---- Information given

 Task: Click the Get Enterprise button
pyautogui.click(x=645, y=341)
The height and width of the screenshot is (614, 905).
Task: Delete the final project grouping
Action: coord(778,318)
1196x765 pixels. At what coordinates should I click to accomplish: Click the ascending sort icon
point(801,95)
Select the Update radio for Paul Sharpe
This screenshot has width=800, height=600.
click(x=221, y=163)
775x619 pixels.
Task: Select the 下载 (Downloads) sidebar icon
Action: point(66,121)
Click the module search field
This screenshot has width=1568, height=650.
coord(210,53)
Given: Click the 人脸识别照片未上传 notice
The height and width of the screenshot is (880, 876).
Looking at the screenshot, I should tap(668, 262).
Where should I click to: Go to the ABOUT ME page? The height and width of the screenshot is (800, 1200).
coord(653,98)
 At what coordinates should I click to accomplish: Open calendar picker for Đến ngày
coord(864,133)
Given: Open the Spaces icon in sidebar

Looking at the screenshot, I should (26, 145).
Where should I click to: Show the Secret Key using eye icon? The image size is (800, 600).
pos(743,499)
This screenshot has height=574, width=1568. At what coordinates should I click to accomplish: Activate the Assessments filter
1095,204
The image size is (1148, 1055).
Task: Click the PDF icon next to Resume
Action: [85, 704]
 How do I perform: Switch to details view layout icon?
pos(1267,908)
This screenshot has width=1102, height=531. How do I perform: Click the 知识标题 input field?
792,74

--------

Task objective
The answer should be the entries, given again without a single difference.

Written answer
 Task: Click the Get Enterprise button
pyautogui.click(x=645, y=341)
The height and width of the screenshot is (614, 905).
Task: Delete the final project grouping
Action: coord(778,318)
1196x765 pixels. At what coordinates should I click to accomplish: Click the ascending sort icon
point(801,95)
Select the Update radio for Paul Sharpe
This screenshot has width=800, height=600.
click(x=221, y=163)
775x619 pixels.
Task: Select the 下载 (Downloads) sidebar icon
Action: point(66,121)
Click the module search field
This screenshot has width=1568, height=650.
coord(210,53)
Given: Click the 人脸识别照片未上传 notice
The height and width of the screenshot is (880, 876).
Looking at the screenshot, I should tap(668, 262).
Where should I click to: Go to the ABOUT ME page? The height and width of the screenshot is (800, 1200).
coord(653,98)
 At what coordinates should I click to accomplish: Open calendar picker for Đến ngày
coord(864,133)
Given: Open the Spaces icon in sidebar

Looking at the screenshot, I should (26, 145).
Where should I click to: Show the Secret Key using eye icon? The image size is (800, 600).
pos(743,499)
This screenshot has height=574, width=1568. At what coordinates should I click to accomplish: Activate the Assessments filter
1095,204
The image size is (1148, 1055).
Task: Click the PDF icon next to Resume
Action: [85, 704]
 How do I perform: Switch to details view layout icon?
pos(1267,908)
This screenshot has width=1102, height=531. How do I perform: Click the 知识标题 input field?
792,74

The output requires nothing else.